▶ **Requirement**:
Your output must reproduce all the records below precisely and contain no pictures.

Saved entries
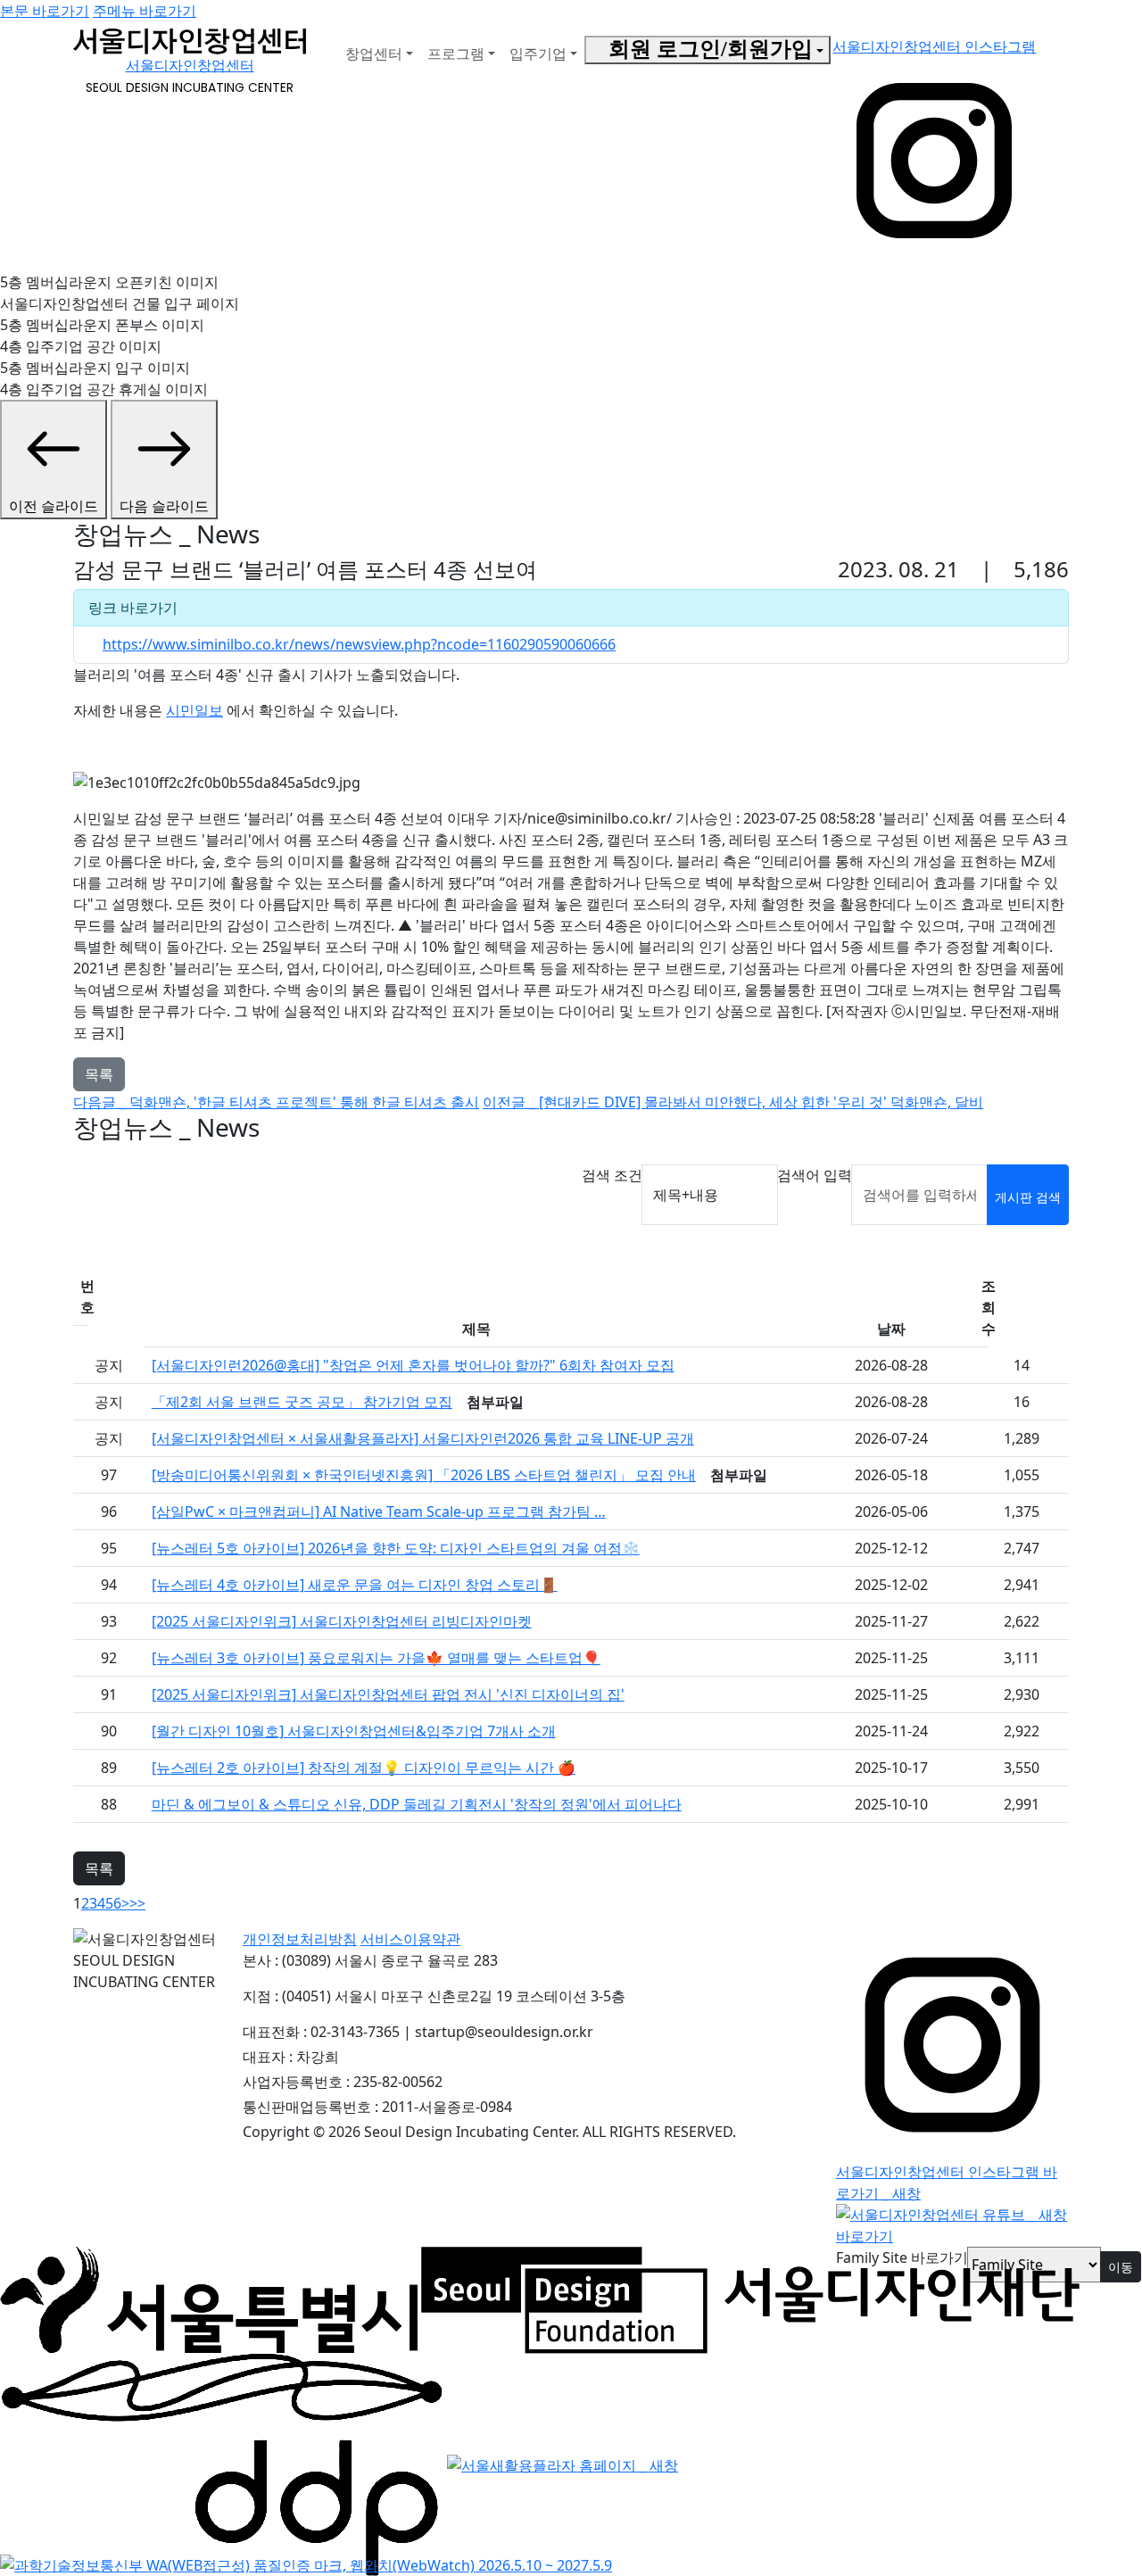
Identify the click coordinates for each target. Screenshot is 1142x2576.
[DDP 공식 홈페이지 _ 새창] (221, 2463)
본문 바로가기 (44, 11)
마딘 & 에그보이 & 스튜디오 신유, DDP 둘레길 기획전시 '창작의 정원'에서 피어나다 (417, 1804)
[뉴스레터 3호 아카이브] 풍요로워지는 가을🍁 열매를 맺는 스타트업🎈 (376, 1658)
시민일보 (194, 710)
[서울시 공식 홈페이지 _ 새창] (209, 2299)
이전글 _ (733, 1102)
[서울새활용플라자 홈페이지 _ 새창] (562, 2463)
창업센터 (373, 53)
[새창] (306, 2564)
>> (137, 1903)
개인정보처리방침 (300, 1939)
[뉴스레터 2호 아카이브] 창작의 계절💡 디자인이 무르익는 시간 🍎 (363, 1767)
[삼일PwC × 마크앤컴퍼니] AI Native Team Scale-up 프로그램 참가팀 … (379, 1511)
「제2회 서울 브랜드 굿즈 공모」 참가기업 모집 (302, 1402)
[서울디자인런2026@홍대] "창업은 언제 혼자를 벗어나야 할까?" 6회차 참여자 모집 (413, 1365)
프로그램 (455, 53)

▶ **Answer to the exercise**:
Identify the click coordinates for each target. Screenshot is 1142x2576.
[DDP 공식 홈페이지 _ 새창] (221, 2463)
본문 바로가기 (44, 11)
마딘 & 에그보이 & 스튜디오 신유, DDP 둘레길 기획전시 '창작의 정원'에서 피어나다 (417, 1804)
[뉴스레터 3호 아카이브] 풍요로워지는 가을🍁 열매를 맺는 스타트업🎈 (376, 1658)
시민일보 (194, 710)
[서울시 공식 홈페이지 _ 새창] (209, 2299)
이전글 _ (733, 1102)
[서울새활용플라자 홈페이지 _ 새창] (562, 2463)
창업센터 (373, 53)
[새창] (306, 2564)
>> (137, 1903)
개인정보처리방침 (300, 1939)
[뉴스레터 2호 아카이브] 창작의 계절💡 디자인이 무르익는 시간 🍎 (363, 1767)
[삼일PwC × 마크앤컴퍼니] AI Native Team Scale-up 프로그램 참가팀 … (379, 1511)
「제2회 서울 브랜드 굿즈 공모」 참가기업 모집 (302, 1402)
[서울디자인런2026@홍대] "창업은 언제 혼자를 벗어나야 할까?" 6회차 참여자 모집 (413, 1365)
프로그램 (455, 53)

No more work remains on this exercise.